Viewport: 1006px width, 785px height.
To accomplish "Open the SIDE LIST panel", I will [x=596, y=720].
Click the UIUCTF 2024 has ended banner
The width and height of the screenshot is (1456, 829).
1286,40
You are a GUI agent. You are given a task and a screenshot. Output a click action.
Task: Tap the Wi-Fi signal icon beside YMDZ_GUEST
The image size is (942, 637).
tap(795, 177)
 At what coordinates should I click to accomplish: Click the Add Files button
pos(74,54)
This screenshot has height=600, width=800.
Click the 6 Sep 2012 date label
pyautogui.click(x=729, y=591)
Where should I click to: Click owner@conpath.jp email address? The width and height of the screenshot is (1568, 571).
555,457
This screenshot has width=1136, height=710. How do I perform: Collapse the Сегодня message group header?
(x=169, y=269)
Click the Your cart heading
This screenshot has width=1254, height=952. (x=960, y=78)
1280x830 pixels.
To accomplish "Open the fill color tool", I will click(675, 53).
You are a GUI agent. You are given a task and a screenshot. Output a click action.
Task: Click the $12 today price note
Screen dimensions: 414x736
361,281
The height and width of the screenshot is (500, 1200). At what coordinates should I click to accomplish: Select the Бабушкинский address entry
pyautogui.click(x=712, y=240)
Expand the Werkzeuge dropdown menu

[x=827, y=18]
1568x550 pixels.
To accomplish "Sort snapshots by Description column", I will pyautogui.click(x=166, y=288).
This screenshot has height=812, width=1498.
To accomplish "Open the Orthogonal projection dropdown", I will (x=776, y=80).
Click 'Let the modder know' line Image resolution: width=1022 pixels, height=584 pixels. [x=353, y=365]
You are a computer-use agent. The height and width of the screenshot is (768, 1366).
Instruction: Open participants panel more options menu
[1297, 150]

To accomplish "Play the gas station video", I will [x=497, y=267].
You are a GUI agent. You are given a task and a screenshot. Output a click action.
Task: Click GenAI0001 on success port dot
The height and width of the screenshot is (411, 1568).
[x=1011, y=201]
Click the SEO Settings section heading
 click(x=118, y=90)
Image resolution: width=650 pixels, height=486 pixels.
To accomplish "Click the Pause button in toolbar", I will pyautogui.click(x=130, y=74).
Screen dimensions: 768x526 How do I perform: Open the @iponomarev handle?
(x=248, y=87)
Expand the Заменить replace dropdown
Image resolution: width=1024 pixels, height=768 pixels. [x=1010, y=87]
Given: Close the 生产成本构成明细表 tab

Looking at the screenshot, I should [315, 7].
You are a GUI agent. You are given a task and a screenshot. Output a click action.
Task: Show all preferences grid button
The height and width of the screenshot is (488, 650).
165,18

++++++++++++++++++++

From the first line to the last, reproduce the data above exactly.

PROBLEM SOLUTION
Viewport: 1006px width, 785px height.
To accomplish "Open the SIDE LIST panel", I will [x=596, y=720].
Click the UIUCTF 2024 has ended banner
The width and height of the screenshot is (1456, 829).
1286,40
You are a GUI agent. You are given a task and a screenshot. Output a click action.
Task: Tap the Wi-Fi signal icon beside YMDZ_GUEST
The image size is (942, 637).
tap(795, 177)
 At what coordinates should I click to accomplish: Click the Add Files button
pos(74,54)
This screenshot has height=600, width=800.
Click the 6 Sep 2012 date label
pyautogui.click(x=729, y=591)
Where should I click to: Click owner@conpath.jp email address? The width and height of the screenshot is (1568, 571).
555,457
This screenshot has width=1136, height=710. How do I perform: Collapse the Сегодня message group header?
(x=169, y=269)
Click the Your cart heading
This screenshot has width=1254, height=952. (x=960, y=78)
1280x830 pixels.
To accomplish "Open the fill color tool", I will click(675, 53).
You are a GUI agent. You are given a task and a screenshot. Output a click action.
Task: Click the $12 today price note
Screen dimensions: 414x736
361,281
The height and width of the screenshot is (500, 1200). At what coordinates should I click to accomplish: Select the Бабушкинский address entry
pyautogui.click(x=712, y=240)
Expand the Werkzeuge dropdown menu

[x=827, y=18]
1568x550 pixels.
To accomplish "Sort snapshots by Description column", I will pyautogui.click(x=166, y=288).
This screenshot has height=812, width=1498.
To accomplish "Open the Orthogonal projection dropdown", I will (x=776, y=80).
Click 'Let the modder know' line Image resolution: width=1022 pixels, height=584 pixels. [x=353, y=365]
You are a computer-use agent. The height and width of the screenshot is (768, 1366).
Instruction: Open participants panel more options menu
[1297, 150]

To accomplish "Play the gas station video", I will [x=497, y=267].
You are a GUI agent. You are given a task and a screenshot. Output a click action.
Task: Click GenAI0001 on success port dot
The height and width of the screenshot is (411, 1568).
[x=1011, y=201]
Click the SEO Settings section heading
 click(x=118, y=90)
Image resolution: width=650 pixels, height=486 pixels.
To accomplish "Click the Pause button in toolbar", I will pyautogui.click(x=130, y=74).
Screen dimensions: 768x526 How do I perform: Open the @iponomarev handle?
(x=248, y=87)
Expand the Заменить replace dropdown
Image resolution: width=1024 pixels, height=768 pixels. [x=1010, y=87]
Given: Close the 生产成本构成明细表 tab

Looking at the screenshot, I should [315, 7].
You are a GUI agent. You are given a task and a screenshot. Output a click action.
Task: Show all preferences grid button
The height and width of the screenshot is (488, 650).
165,18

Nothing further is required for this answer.